■ **EXERCISE AIM**:
Continue the passage about storing heat in zeolite, starting right after its final sentence.

SELECTED EXCERPT section start

So if the Zeolite can release its heat fairly quickly at a much higher temp it could be useful for power generation, but basically it's more likely to be useful for releasing low level heat again when it's needed.
Until I had a proper look at this, for some reason I thought you might be able to crank much higher temperature differentials out of the process.
Still, I prefer finding out that I am dreaming and being wildly optimistic, than to never bother dreaming or being wildly optimistic in the first place.
Let's do some math here, shall we. Oil has an energy density of 45MJ/kg. Water has a specific heat of about 4.2 J per gramm-Celsius. So if ambient=20C and heated water=100C we have 4.2*80 ~= 340 J/gramm => 340kJ/kg. These zeolites are claimed to have 4 times that capacity => 1.3MJ/kg.

SELECTED EXCERPT section end
AVAILABLE DATA section start

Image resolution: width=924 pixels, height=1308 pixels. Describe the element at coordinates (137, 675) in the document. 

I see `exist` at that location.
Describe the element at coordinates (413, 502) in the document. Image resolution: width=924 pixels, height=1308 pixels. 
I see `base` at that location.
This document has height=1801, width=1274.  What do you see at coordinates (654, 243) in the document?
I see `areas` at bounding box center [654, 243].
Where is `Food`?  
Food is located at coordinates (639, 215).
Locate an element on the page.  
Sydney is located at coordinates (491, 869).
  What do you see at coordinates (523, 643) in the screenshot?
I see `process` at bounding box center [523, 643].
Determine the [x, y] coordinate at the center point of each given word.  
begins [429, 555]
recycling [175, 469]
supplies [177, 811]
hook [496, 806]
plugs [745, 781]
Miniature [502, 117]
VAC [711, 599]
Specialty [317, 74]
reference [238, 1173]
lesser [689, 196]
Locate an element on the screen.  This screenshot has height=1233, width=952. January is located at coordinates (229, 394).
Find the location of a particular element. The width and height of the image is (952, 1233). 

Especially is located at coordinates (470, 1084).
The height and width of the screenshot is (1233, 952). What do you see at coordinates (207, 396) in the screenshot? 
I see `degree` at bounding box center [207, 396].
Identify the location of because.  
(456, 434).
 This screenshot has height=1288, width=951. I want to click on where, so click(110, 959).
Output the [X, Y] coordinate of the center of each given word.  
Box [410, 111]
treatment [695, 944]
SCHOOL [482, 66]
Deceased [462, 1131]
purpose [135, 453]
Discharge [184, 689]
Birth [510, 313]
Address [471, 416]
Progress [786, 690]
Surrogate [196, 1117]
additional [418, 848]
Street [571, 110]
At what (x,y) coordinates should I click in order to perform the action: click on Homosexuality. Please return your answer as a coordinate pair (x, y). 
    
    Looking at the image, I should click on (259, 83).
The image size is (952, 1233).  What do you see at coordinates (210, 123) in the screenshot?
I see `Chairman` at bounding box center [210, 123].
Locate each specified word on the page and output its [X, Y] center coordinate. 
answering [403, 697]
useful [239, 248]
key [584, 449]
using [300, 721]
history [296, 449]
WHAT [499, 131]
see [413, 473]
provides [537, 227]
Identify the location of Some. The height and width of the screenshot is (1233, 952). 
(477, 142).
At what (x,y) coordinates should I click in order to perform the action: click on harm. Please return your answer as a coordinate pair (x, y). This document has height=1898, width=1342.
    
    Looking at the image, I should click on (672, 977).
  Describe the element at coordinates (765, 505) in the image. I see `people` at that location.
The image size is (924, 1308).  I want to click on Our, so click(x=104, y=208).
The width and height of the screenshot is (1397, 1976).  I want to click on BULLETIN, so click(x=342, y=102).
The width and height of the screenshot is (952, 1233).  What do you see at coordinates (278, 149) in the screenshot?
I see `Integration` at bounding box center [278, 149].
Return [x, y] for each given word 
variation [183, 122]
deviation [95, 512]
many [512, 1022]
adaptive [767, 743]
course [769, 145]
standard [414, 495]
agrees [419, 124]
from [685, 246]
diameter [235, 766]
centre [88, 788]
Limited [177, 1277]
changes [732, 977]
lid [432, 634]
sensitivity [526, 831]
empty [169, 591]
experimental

AVAILABLE DATA section end

■ **REPLY TO THE EXERCISE**:
Now we have yet another effect: The mass density of these zeolite balls is probably WAY below that of oil. Let's be generous and say it's a factor of 2. That means we would need 70 times the shipping volume of oil tankers to replace oil as our primary energy source. House tanks would need 70 times the volume. Car tanks would need 70 times the volume. Let's put it another way: For every liter of oil you use to transport them, you would need more than 70 liters of these transported JUST TO BREAK EVEN. I therefore heavily question whether this is useful even for the applications they claim. If anything they would have to be used very locally, not much more than the range we have today with isolated water pipers for transporting heat.
So yeah. These funny balls might be interesting for SOME applications, but they're far from being efficient enough for mass adoption.
The amount of energy you can store in this type of interaction is not very significant compared to other forms of solar storage. Batteries are one class of storage methods, but what's even better is to use solar energy to split water molecules and store it in molecular hydrogen and oxygen (H2 and O2). These can be recombined in a fuel cell to produce water (with no loss in molecules) and produce electricity. A much, much greater energy density, far greater than any existing battery would be in such devices.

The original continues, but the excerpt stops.